Hi @ankit_kothiya1
Please find below my findings for your query
1. Slow INSERT Performance via Databricks JDBC Driver
Observation:
Each INSERT query takes about 1 second via the Databricks JDBC driver, which is unusually slow for high-throughput use cases.
Possible Reasons:
-
Row-by-Row Execution:
Recent versions of Databricks Runtime (14.x and above) have changed how JDBC insert operations are handled. Instead of batching inserts, each row is inserted individually, resulting in significant overhead and slow performance. This is a regression from earlier runtimes (such as 13.1), which supported bulk/batch inserts.
-
Batch Size Ignored:
Even if you set the batchsize
parameter or use JDBC batch APIs, these settings currently have no effect—each insert is still executed as a separate statement.
-
Network and Overhead:
Each individual insert incurs round-trip network latency and server-side processing overhead, which adds up quickly when inserting many rows.
-
Driver Limitations:
The Databricks JDBC driver is not currently optimized for high-throughput, row-by-row inserts. There is an open feature request to improve this.

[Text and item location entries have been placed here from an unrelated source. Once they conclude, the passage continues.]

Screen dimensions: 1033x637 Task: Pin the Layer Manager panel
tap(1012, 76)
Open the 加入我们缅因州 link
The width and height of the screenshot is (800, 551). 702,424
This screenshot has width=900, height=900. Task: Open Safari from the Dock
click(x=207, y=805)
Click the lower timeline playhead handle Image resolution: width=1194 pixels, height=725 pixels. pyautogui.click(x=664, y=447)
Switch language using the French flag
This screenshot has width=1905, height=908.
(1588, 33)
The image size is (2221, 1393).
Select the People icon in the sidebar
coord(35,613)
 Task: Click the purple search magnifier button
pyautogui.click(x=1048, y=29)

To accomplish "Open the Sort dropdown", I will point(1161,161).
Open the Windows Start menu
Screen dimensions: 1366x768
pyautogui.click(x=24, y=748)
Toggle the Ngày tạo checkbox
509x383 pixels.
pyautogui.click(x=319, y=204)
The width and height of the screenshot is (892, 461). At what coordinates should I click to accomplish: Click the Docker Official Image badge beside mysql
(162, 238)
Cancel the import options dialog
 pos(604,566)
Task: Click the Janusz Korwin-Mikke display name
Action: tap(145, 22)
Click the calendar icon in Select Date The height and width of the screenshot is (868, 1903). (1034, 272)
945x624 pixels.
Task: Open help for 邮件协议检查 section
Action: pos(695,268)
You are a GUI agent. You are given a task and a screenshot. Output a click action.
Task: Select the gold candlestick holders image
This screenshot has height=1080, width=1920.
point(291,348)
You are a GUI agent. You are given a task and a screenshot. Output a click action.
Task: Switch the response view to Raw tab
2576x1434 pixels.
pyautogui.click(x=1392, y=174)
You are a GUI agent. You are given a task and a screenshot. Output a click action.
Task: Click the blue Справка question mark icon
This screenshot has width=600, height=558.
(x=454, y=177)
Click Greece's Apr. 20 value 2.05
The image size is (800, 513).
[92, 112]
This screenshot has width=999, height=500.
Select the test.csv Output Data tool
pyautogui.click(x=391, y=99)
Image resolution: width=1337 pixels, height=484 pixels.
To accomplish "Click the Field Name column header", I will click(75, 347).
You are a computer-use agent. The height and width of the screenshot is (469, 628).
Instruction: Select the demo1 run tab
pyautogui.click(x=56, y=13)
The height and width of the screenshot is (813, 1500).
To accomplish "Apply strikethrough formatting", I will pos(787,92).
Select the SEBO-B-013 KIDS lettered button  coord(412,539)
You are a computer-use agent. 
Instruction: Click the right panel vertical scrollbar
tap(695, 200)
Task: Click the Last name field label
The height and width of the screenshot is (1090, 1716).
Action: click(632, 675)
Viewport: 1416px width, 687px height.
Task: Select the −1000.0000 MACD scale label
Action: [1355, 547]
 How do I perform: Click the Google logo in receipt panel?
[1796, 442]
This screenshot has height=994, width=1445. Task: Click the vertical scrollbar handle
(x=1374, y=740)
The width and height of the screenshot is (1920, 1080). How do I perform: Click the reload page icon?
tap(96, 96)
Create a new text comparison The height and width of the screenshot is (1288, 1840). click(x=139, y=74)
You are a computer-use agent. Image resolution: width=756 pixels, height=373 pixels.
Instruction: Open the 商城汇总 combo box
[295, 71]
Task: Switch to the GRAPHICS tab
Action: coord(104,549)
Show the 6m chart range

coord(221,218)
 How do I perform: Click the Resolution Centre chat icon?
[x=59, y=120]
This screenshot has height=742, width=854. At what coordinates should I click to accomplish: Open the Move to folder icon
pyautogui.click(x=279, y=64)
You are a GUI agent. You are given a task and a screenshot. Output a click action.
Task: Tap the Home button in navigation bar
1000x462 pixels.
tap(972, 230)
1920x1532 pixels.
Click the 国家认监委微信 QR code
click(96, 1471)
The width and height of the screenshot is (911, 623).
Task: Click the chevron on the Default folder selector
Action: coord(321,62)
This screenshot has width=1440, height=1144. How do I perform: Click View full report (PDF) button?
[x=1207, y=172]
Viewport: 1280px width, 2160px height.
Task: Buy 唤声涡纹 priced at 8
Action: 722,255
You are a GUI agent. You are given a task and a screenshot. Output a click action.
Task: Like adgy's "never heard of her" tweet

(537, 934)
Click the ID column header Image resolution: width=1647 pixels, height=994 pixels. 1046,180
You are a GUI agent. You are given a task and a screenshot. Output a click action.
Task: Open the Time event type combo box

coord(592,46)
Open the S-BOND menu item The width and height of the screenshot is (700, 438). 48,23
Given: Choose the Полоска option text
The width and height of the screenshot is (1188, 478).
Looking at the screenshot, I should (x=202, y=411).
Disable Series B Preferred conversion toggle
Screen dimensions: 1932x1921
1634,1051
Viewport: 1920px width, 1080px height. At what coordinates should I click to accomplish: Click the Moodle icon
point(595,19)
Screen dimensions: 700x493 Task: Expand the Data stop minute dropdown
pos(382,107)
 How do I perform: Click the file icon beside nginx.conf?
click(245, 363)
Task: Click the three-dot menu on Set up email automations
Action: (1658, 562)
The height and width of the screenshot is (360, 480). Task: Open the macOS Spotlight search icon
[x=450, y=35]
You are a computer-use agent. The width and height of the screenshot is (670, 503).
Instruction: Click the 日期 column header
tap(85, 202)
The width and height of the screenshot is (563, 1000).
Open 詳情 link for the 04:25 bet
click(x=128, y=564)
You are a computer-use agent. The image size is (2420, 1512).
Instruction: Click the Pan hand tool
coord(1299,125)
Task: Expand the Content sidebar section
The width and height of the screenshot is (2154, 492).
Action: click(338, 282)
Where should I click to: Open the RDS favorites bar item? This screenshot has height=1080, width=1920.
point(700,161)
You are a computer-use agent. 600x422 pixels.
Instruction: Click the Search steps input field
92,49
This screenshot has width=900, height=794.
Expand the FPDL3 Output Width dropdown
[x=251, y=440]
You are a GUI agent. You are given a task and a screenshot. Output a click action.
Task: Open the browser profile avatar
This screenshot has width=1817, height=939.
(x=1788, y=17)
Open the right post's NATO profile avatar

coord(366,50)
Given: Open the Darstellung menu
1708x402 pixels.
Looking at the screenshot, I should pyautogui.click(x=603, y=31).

Recommendations & Optimizations:
-
Bulk Insert Alternatives:
If possible, avoid row-by-row inserts via JDBC. Instead, consider:
-
Writing data to a CSV or Parquet file and using Databricks' bulk load mechanisms (e.g., COPY INTO, or Spark DataFrame writes).
-
Using Databricks' native APIs (like Spark DataFrame .write
) for large data loads.
-
Connection Pooling:
Use a connection pool (e.g., HikariCP, Apache DBCP) to reduce connection overhead.
-
Caching:
If your use case allows, enable smart caching in your JDBC driver to reduce repeated data transfer.
-
Monitor for Updates:
Watch for future updates from Databricks regarding support for true JDBC batch/bulk inserts.
2. Unsupported Data Types in Databricks JDBC Driver
Error:
When inserting Array, Map, and Binary types using parameterized queries, you receive:
java.sql.SQLException: [Databricks][JDBCDriver](500352) Error getting the parameter data type: HIVE_PARAMETER_QUERY_DATA_TYPE_ERR_NON_SUPPORT_DATA_TYPE
Unsupported Data Types:
The Databricks JDBC driver does not support the following data types for parameterized queries:
-
ARRAY
-
MAP
-
BINARY
-
TEXT
-
NVARCHAR
-
Other complex or nested types